The brothers are among 13 men who face a variety of charges related to the kidnapping plot, including terrorism, conspiracy and weapons possession. The authorities said the men were also affiliated with an extremist group called the Wolverine Watchmen, which court documents called “an anti-government, anti-law enforcement militia group.” Such groups have existed in Michigan for decades, most notably in 1994 with the formation of the Michigan Militia.
“There have been militia-type groups in Michigan even before we started using the phrase domestic terrorism,” said Bill Ballenger, a former Republican state senator who represented a rural area. “Before it never got to armed insurrection or an attempt to overthrow the government or assassinate people or anything like that.”
In a sense, experts said, the fight over measures like mask requirements to contain the spread of the virus was the latest example of what these groups see as government overreach. “It is really the perfect issue for far-right conspiracy theorists to rally around,” said Daniel Levitas, a lawyer and the author of “The Terrorist Next Door,” a history of extremist groups.
In the early 1990s, armed groups in Michigan, and around the country, were formed in reaction to bloody federal sieges against Randy Weaver and his family in Ruby Ridge, Idaho, in 1992 and against an armed cult in Waco, Texas, in 1993. The latter ended with the death of 76 people.
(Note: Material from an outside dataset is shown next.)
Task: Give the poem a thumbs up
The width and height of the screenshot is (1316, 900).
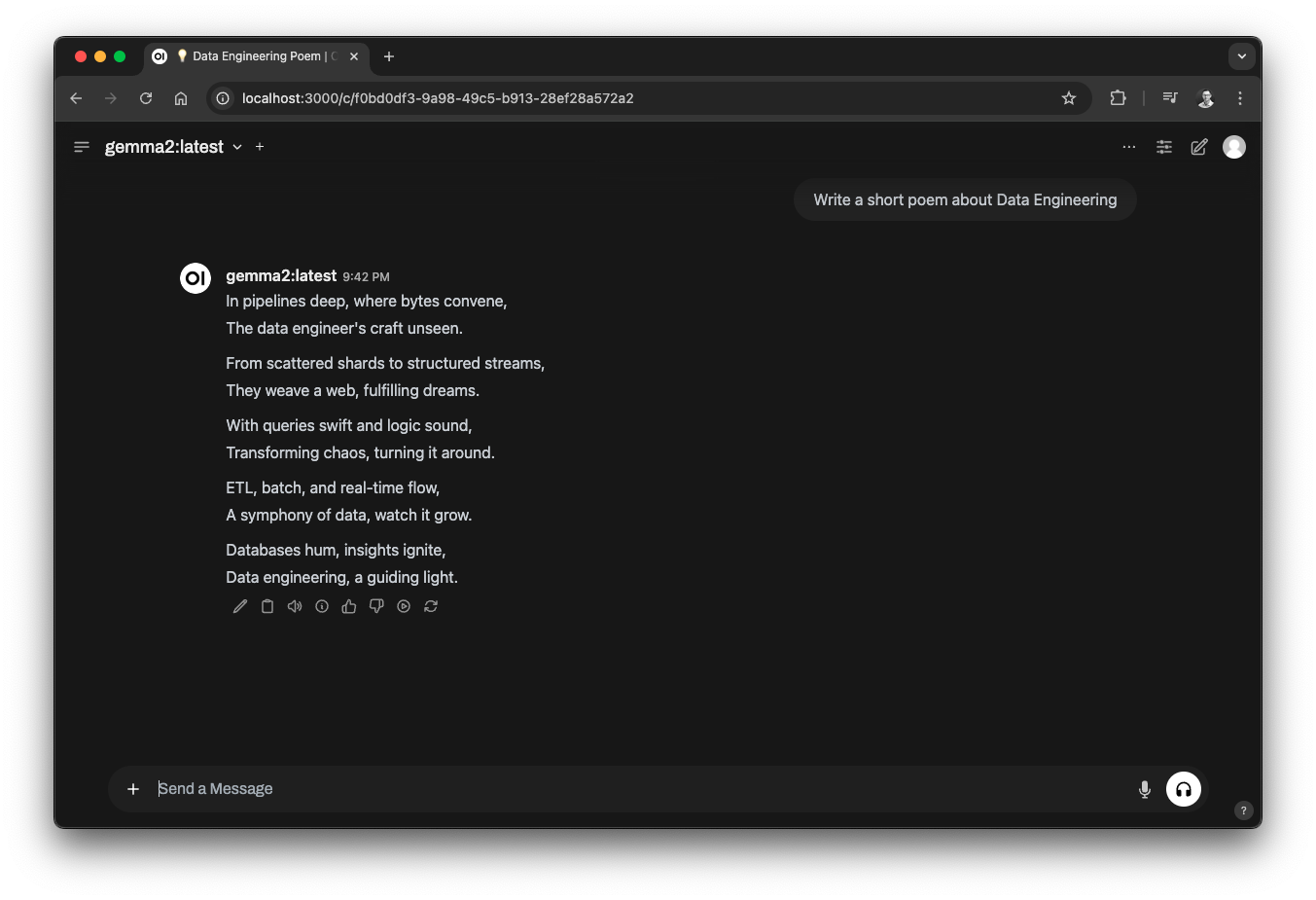Action: click(x=348, y=606)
The new far-right organizations accused the government of tyranny and began conducting paramilitary training and obtaining military equipment.
Timothy McVeigh and Terry Nichols, later convicted of bombing a federal office building in Oklahoma City in April 1995, killing 168 people, attended some of the earliest meetings of the Michigan Militia. The gory details from the trial diminished the appeal of such groups, but they continued to exist.